ADDING A SUBMERSIBLE SWIM PLATFORM TO YOUR BOAT HAS MANY BENEFITS, ONE OF THEM BEING QUITE MIRACULOUS.
Folks enjoying the summer of 2017 around the picturesque Connecticut River hamlet of Essex were shocked to see Power & Motoryacht Editor-In-Chief Dan Harding walking on water. Magazine editors typically claim omnipotence—was Harding the first one to actually demonstrate it? Or is he just unnaturally buoyant? Or was it maybe a French thing? After all, Beneteau loaned the magazine a slick Monte Carlo 5 for the summer, and Harding’s seeming miracle took place in the vicinity of the boat’s swim platform—a submersible swim platform, in fact.
OK, OK, yes: It was Beneteau that was behind, or rather below, Harding’s aquatic perambulations. He explains, “One of the standout features [of the Monte Carlo 5] was the submersible swim platform. Standing at the grill and cooking up hot dogs while cooling my feet in the clear water … is a memory I’m missing now that winter is upon us. Of course, it also made launching the tender or kayak a welcome chore.”
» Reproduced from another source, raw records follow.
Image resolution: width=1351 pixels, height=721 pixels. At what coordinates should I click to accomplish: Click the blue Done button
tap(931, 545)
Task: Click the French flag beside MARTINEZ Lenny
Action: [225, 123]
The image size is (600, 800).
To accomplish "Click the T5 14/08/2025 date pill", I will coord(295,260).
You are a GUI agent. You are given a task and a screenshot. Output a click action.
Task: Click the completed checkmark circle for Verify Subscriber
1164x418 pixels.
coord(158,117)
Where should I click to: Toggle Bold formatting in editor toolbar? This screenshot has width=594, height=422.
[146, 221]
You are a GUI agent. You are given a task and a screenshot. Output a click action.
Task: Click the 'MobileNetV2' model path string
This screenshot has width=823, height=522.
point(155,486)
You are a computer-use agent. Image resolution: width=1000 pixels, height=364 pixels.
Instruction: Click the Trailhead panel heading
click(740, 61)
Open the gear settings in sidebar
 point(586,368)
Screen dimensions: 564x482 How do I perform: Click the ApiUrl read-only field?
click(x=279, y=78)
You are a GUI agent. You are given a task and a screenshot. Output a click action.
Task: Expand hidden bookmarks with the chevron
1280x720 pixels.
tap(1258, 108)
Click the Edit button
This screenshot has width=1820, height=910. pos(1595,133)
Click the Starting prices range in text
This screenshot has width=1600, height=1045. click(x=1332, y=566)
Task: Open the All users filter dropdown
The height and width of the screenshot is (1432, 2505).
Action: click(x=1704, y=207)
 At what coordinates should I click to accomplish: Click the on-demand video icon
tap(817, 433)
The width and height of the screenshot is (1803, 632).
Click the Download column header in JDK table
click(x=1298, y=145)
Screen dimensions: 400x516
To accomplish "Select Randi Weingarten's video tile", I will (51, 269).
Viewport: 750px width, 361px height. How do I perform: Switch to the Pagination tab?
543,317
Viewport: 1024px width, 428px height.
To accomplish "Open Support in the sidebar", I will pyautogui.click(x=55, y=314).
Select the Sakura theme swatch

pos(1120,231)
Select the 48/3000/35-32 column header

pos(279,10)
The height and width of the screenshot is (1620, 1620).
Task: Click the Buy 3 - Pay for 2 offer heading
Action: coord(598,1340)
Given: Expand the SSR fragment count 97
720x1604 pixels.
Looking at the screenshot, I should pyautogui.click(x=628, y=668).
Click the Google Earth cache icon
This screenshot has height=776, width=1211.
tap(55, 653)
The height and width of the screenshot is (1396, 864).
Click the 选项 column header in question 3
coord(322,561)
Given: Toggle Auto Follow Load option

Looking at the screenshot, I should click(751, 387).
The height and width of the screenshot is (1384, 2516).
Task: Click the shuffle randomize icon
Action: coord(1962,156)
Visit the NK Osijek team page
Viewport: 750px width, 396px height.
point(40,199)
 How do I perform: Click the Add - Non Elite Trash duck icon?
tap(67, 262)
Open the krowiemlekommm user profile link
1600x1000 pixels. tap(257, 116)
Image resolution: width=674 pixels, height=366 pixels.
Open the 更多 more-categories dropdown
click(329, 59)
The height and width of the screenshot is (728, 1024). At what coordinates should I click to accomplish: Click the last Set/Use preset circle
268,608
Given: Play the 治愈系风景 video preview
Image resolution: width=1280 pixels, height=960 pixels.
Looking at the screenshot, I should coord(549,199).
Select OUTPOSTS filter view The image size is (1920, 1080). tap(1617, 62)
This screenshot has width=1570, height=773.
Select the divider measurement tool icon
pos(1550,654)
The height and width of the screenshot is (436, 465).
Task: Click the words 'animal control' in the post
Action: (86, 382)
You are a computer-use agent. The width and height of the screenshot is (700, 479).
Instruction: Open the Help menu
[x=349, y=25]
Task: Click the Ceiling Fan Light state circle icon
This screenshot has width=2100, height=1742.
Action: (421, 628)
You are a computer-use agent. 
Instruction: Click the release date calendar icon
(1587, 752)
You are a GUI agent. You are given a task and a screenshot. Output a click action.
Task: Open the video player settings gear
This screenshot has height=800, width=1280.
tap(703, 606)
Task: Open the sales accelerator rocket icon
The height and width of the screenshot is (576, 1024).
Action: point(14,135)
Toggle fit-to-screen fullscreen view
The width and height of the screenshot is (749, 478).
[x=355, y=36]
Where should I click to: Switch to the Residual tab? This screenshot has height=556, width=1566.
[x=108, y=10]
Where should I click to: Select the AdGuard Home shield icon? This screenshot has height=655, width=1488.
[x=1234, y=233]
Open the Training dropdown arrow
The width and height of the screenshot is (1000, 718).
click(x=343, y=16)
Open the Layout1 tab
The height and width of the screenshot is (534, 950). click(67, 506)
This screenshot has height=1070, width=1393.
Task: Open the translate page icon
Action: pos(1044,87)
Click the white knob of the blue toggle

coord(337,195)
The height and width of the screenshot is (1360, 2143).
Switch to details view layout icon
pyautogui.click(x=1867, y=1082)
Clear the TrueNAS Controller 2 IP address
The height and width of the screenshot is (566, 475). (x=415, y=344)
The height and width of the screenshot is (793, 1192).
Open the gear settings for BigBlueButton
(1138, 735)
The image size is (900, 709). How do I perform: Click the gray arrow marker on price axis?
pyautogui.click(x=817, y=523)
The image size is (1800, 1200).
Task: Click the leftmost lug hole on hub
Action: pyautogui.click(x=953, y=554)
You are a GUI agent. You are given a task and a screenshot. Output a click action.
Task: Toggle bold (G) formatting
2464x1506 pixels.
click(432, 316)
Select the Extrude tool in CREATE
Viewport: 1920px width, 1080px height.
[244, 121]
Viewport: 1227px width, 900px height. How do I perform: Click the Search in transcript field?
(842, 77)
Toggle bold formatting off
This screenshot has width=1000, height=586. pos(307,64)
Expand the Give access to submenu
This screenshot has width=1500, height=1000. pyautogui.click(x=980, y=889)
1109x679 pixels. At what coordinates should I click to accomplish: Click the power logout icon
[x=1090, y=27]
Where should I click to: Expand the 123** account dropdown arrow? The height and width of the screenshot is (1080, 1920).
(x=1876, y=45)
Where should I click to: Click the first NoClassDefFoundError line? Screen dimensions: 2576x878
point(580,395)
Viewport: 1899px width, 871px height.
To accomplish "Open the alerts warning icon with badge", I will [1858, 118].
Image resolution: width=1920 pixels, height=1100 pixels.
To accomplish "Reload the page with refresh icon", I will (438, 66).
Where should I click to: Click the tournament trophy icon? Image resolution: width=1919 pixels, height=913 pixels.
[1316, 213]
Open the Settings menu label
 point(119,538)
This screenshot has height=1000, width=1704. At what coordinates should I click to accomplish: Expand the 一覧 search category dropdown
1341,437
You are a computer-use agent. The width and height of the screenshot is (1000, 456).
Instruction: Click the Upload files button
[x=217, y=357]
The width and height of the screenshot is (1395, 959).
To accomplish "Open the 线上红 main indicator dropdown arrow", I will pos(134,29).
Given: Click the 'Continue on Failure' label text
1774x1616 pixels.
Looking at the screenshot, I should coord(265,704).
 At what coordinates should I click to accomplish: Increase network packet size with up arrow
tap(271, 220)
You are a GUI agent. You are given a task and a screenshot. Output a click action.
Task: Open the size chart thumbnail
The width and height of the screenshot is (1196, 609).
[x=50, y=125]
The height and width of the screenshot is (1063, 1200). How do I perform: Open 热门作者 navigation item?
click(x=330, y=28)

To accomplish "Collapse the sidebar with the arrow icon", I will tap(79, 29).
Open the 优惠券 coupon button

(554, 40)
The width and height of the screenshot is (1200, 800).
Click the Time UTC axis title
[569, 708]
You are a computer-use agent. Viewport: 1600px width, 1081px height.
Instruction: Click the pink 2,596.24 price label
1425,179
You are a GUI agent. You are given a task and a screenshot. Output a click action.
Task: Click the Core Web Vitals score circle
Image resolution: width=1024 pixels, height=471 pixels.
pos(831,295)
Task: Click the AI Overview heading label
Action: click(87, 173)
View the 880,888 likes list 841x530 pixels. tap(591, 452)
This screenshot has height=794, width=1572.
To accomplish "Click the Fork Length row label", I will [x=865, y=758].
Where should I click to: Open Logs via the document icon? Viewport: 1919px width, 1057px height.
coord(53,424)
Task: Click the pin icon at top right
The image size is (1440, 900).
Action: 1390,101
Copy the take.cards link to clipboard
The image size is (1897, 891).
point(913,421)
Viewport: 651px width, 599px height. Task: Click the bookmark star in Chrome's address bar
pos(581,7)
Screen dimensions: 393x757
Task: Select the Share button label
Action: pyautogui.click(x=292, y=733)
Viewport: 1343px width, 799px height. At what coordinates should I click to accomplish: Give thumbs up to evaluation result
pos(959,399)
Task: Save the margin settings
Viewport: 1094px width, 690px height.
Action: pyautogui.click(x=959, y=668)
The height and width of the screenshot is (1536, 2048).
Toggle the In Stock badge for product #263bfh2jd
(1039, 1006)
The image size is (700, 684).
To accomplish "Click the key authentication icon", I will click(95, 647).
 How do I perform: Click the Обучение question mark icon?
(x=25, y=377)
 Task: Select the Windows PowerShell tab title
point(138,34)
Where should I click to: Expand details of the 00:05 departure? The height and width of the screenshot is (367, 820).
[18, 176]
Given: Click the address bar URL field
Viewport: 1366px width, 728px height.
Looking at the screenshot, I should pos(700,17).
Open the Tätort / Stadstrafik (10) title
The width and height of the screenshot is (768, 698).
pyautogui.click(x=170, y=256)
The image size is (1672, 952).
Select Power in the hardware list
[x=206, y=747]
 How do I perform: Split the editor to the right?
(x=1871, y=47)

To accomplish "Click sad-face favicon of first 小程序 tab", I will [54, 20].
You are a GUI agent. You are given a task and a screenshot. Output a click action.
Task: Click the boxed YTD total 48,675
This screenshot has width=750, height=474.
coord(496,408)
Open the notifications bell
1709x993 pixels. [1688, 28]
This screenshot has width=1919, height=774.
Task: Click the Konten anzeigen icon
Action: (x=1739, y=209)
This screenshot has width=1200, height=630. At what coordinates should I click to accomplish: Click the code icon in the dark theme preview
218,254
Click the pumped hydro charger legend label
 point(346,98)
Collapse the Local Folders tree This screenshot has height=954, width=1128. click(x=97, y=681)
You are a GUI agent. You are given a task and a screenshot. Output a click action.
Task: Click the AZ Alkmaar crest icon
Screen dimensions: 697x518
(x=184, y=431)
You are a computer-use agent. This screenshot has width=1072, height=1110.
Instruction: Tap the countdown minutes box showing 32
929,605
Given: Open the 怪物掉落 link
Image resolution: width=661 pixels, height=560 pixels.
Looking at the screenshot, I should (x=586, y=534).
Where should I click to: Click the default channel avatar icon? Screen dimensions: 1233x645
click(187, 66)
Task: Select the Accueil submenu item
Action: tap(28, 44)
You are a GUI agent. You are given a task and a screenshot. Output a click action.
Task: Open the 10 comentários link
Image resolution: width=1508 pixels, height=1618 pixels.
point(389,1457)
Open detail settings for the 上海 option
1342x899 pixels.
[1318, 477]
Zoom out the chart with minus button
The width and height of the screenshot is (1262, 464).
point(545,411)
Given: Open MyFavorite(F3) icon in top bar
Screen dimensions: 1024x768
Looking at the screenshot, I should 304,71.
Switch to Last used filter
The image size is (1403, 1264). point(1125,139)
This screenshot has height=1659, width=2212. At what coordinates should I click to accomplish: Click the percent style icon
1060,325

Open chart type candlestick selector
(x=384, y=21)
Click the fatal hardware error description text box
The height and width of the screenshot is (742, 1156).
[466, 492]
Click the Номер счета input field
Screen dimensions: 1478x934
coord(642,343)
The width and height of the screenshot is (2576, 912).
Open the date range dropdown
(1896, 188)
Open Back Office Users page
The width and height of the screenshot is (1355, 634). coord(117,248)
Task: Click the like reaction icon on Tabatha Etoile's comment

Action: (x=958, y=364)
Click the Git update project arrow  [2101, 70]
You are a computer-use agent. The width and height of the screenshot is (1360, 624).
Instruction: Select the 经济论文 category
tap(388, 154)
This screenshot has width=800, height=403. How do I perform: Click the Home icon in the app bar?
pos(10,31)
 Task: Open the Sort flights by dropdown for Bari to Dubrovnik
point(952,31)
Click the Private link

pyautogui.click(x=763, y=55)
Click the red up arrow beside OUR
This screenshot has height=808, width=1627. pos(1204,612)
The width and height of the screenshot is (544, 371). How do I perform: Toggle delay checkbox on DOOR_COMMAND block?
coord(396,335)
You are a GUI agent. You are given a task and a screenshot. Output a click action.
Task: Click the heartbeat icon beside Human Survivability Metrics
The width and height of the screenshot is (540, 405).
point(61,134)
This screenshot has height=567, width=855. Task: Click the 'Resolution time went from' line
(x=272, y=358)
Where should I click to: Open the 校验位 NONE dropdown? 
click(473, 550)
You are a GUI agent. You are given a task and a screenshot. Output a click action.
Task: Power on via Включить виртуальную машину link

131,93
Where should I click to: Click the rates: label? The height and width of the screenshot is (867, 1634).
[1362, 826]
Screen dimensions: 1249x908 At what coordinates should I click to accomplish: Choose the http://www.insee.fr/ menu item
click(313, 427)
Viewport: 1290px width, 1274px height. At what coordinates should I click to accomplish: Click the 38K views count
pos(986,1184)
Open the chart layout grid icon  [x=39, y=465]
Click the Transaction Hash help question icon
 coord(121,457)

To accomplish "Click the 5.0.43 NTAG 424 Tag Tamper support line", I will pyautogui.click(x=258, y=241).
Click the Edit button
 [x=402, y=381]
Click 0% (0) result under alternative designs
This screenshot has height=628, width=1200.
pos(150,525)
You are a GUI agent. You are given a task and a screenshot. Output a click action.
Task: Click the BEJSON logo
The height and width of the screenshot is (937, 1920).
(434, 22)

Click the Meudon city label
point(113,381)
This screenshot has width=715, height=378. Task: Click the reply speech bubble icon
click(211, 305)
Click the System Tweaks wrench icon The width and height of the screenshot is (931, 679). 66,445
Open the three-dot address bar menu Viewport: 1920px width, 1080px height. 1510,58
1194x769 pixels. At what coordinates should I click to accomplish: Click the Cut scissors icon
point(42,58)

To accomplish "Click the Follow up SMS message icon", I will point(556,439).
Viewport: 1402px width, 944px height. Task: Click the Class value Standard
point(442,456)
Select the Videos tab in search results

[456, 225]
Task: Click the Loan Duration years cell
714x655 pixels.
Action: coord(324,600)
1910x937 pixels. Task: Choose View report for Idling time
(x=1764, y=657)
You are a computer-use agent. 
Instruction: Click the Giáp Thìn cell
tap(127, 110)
The submersible swim platform—or hydraulic stern platform, or hydraulic lift, or platform lift—is much in vogue today and makes the swim ladder redundant. Rather than haul one’s mass up three or four stainless-steel rungs onto dry fiberglass, with the platform lowered to water level one can slither back aboard like a sea lion at Marineland. Or stand, toes awash, and cook some burgers, as did Harding. Submerge the platform all the way and even a kid can drive a jet-powered RIB or PWC right into the chocks, touch a button, and lift it out of the water. (Outboard-powered tenders demand more caution; the prop of even a 10-horse motor can do a number on a fiberglass platform.)